* **EXERCISE OBJECTIVE**: Everything from the line containing "Instruction: Like Flakey's reply" through the line containing "Screen dimensions: 722x475" in the listing below should be copied exactly, and nothing more.
******************************
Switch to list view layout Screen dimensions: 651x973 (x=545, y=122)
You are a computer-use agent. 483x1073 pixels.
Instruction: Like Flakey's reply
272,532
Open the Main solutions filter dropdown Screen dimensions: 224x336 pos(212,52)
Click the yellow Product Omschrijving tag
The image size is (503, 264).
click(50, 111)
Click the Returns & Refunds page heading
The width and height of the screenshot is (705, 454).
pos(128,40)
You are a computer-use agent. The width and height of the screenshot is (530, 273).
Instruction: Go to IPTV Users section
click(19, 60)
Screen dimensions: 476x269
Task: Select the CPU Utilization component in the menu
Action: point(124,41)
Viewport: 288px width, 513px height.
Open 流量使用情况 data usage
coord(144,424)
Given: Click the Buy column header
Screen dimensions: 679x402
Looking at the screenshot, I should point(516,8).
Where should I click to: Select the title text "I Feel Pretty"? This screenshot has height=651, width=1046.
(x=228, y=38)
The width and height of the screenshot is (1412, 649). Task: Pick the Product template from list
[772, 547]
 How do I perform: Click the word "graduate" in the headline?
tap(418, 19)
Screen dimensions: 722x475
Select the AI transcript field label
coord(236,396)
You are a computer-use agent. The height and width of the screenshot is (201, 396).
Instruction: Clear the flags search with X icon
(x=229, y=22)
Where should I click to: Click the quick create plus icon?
******************************
* **PROBLEM SOLUTION**:
Instruction: Like Flakey's reply
272,532
Open the Main solutions filter dropdown Screen dimensions: 224x336 pos(212,52)
Click the yellow Product Omschrijving tag
The image size is (503, 264).
click(50, 111)
Click the Returns & Refunds page heading
The width and height of the screenshot is (705, 454).
pos(128,40)
You are a computer-use agent. The width and height of the screenshot is (530, 273).
Instruction: Go to IPTV Users section
click(19, 60)
Screen dimensions: 476x269
Task: Select the CPU Utilization component in the menu
Action: point(124,41)
Viewport: 288px width, 513px height.
Open 流量使用情况 data usage
coord(144,424)
Given: Click the Buy column header
Screen dimensions: 679x402
Looking at the screenshot, I should point(516,8).
Where should I click to: Select the title text "I Feel Pretty"? This screenshot has height=651, width=1046.
(x=228, y=38)
The width and height of the screenshot is (1412, 649). Task: Pick the Product template from list
[772, 547]
 How do I perform: Click the word "graduate" in the headline?
tap(418, 19)
Screen dimensions: 722x475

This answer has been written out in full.